对于\(L_0\),DDPM针对\(p_\theta(\mathbf{x}_0\vert\mathbf{x}_1)\)设计了一个离散化的分段积分累计,同时将\(\mathcal{L}_{VLB}\)进行化简(忽略了系数),有:
\[ \begin{aligned} L_t^\text{simple} &= \mathbb{E}_{t \sim [1, T], \mathbf{x}_0, \boldsymbol{\epsilon}_t} \Big[\|\boldsymbol{\epsilon}_t - \boldsymbol{\epsilon}_\theta(\mathbf{x}_t, t)\|^2 \Big] \\ &= \mathbb{E}_{t \sim [1, T], \mathbf{x}_0, \boldsymbol{\epsilon}_t} \Big[\|\boldsymbol{\epsilon}_t - \boldsymbol{\epsilon}_\theta(\sqrt{\bar{\alpha}_t}\mathbf{x}_0 + \sqrt{1 - \bar{\alpha}_t}\boldsymbol{\epsilon}_t, t)\|^2 \Big] \\ \Rightarrow & L_{simple} = L^{simple}_t + C \end{aligned} \]
如前面所提,DDPM并没有去计算\(\Sigma_\theta(\mathbf{x}_t, t)\),而是用一个不可训练的\(\beta_t\)或\(\tilde\beta_t\)。所以DDPM的训练流程大致如下:
- 获取\(\mathbf{x}_0\),从\(1\dots T\)中随机采样一个\(t\)
- 从标准高斯分布随机采样一个噪声\(\epsilon_t \sim \mathcal{N}(\mathbf{0}, \mathbf{I})\)
- 最小化\(\|\boldsymbol{\epsilon}_t - \boldsymbol{\epsilon}_\theta(\sqrt{\bar{\alpha}_t}\mathbf{x}_0 + \sqrt{1 - \bar{\alpha}_t}\boldsymbol{\epsilon}_t, t) \|\)
DDPM的训练流程图如下:
Appendix
A. 重参数(reparameterization)
通常从某一个分布中随机采样一个样本的这个过程并不能进行反向传播。重参数使用了一个独立的随机变量将随机性引导出去。
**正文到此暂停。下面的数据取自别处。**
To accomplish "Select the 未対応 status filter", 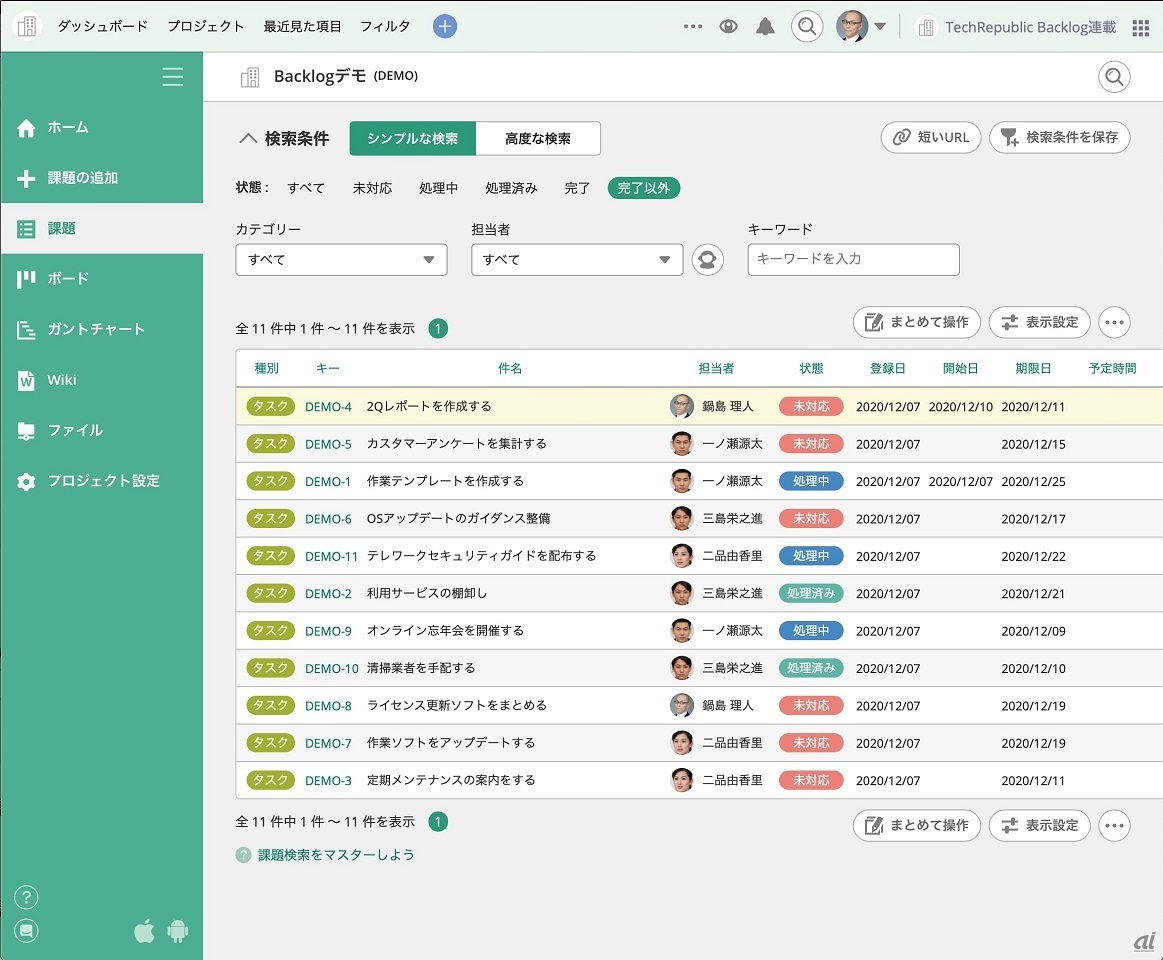I will click(x=372, y=188).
假设\(\mathbf{z}\)服从一个期望为\(\mu_\theta\),方差为\(\sigma_\theta^2\)的高斯分布。重随机采样用重参数可写成如下形式:
\[ \mathbf{z} = \mu_\theta + \sigma_\theta \odot \epsilon, \quad \epsilon\sim\mathcal{N}(\mathbf{0}, \mathbf{I}) \]
其中\(\odot\)表示逐元素相乘。上式将\(\mathbf{z}\)的随机性转移到了\(\epsilon\)上,同时满足\(\mathbf{z}\sim \mathcal{N}(\mathbf{z}; \mu_\theta, \sigma^2_\theta\mathbf{I})\),并且这个过程可导。
B. Jensen不等式
\(x\)为一随机变量,且\(\phi\)为凸函数,则有下式成立:
\[ \phi(E(x)) \leq E(\phi(x)) \]
若\(x\)为离散随机变量,则可写为:\(\phi(\frac{1}{n}\sum x)\leq\frac{1}{n}\sum\phi(x)\)
C. KL散度
分布\(p(x)\)和\(q(x)\)的KL散度记为\(D_{KL}(p\|q)\),有:
\[ D_{KL}(p\|q) = E_{p(x)}[\log\frac{p(x)}{q(x)}] \]
由Jensen不等式可以推导出KL散度恒大于0:
\[ \begin{aligned} D_{KL}(p\|q) &= E_{p(x)}[\log\frac{p(x)}{q(x)}] \\ &= E_{p(x)}[-\log\frac{q(x)}{p(x)}] \\ &\ge-\log\Big( E_{p(x)}[\frac{q(x)}{p(x)}] \Big) \\ &=-\log\Big(\int p(x)\frac{q(x)}{p(x)} dx\Big) \\ &=-\log\Big(\int q(x)dx\Big) \\ &=-\log(1) = 0 \end{aligned} \]